▸ **Work task**: Every line in the entries that holds "named" should be identified and copied.

Data shown Start Marker

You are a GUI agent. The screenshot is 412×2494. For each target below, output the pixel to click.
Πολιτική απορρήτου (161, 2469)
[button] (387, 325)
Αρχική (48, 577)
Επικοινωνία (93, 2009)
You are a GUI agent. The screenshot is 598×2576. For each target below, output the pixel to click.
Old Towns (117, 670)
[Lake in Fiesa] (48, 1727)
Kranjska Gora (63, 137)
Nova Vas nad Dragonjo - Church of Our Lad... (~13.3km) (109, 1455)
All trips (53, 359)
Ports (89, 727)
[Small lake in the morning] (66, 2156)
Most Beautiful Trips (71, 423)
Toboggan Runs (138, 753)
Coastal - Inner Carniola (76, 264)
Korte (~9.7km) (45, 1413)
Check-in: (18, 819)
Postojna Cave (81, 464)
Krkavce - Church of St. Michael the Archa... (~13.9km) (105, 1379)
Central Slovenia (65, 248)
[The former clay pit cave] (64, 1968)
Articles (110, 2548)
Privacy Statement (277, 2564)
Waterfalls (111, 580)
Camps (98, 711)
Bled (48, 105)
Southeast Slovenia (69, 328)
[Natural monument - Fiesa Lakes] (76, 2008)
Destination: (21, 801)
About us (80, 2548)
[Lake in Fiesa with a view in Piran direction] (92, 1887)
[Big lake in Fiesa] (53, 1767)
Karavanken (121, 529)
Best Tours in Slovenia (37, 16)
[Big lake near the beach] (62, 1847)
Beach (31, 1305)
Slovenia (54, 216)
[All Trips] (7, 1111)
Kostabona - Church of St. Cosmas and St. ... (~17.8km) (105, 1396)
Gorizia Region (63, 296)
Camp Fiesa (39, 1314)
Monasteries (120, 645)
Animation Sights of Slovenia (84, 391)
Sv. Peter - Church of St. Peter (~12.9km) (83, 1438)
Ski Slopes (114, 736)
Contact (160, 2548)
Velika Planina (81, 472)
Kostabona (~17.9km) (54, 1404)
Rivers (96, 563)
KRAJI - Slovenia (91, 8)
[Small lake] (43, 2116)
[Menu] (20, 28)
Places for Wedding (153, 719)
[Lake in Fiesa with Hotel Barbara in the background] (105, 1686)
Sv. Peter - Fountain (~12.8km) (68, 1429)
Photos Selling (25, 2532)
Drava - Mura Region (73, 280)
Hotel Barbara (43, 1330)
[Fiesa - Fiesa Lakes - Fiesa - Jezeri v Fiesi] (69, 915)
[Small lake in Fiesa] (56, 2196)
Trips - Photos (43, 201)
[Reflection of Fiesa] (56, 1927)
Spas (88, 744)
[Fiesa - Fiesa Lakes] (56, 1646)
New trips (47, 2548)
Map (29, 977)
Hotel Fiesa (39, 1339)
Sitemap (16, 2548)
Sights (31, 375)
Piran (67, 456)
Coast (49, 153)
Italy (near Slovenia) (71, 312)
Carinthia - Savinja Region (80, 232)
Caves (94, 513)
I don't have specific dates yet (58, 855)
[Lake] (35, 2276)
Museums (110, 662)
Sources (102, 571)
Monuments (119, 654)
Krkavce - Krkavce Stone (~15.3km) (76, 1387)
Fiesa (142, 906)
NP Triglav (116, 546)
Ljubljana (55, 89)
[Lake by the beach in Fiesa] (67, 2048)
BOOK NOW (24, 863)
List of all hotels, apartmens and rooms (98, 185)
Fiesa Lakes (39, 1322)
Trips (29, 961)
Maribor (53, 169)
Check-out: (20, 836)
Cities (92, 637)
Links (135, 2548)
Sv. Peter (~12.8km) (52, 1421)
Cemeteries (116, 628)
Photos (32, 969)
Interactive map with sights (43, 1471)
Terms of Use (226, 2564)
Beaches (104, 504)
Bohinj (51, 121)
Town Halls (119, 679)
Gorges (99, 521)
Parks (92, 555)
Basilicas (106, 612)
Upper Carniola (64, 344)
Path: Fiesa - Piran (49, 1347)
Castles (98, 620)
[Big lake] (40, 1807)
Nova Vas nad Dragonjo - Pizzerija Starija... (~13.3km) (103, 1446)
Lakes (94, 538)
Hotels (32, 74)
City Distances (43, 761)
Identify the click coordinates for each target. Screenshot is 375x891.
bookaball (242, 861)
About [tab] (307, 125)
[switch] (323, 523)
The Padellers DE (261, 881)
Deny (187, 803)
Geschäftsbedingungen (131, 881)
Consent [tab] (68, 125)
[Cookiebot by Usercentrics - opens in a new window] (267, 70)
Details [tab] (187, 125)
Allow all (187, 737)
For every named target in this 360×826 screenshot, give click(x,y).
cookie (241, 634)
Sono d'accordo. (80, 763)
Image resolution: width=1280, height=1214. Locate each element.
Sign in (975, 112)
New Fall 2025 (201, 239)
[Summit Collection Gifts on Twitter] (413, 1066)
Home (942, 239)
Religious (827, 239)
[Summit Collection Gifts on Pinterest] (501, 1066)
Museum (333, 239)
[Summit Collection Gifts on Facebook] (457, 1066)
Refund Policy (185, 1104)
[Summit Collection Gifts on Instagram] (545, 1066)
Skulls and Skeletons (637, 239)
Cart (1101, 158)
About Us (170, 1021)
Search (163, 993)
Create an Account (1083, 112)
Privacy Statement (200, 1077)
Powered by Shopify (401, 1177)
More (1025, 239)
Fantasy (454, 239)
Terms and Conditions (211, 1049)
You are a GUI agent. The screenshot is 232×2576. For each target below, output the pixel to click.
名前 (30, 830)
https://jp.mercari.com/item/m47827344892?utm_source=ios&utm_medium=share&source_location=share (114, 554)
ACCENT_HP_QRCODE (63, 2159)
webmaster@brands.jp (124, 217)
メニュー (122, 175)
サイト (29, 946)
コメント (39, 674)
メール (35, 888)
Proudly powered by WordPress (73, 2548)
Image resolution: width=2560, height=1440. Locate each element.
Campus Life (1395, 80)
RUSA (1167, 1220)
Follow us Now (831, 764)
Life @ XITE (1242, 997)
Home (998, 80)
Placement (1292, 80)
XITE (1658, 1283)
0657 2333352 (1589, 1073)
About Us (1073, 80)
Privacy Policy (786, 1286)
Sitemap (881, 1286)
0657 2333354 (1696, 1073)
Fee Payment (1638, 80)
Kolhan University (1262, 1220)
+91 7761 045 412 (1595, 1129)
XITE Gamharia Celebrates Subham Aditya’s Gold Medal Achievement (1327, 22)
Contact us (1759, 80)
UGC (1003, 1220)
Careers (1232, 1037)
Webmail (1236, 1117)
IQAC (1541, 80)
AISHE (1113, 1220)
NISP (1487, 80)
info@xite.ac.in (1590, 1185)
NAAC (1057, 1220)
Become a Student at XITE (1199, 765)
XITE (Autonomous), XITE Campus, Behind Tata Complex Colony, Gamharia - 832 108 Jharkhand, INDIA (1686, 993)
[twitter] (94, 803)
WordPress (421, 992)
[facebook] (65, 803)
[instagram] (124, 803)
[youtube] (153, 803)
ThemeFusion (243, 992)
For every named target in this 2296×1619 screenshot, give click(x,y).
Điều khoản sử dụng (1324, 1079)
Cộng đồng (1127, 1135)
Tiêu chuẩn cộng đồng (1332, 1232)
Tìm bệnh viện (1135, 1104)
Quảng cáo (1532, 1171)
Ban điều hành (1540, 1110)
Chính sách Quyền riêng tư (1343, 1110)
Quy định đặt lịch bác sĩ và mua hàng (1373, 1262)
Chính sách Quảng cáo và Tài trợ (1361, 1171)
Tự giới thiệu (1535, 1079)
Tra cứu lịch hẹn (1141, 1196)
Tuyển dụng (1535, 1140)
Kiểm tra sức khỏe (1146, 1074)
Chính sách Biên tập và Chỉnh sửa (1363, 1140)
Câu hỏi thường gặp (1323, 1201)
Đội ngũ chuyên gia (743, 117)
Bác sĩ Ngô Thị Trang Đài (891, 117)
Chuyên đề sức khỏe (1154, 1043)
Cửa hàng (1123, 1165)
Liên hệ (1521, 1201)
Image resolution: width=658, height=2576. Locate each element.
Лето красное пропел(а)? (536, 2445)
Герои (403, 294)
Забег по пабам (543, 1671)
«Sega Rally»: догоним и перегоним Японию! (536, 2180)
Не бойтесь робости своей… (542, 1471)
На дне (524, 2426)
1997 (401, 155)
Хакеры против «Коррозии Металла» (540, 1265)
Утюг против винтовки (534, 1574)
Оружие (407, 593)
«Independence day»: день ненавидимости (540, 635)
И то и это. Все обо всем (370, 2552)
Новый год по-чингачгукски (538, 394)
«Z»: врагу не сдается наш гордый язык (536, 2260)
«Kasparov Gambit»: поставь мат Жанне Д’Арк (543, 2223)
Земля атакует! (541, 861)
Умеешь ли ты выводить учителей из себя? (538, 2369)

Data shown End Marker

▸ **Response area**:
For every named target in this 360×826 screenshot, give click(x,y).
For every named target in this 2296×1619 screenshot, give click(x,y).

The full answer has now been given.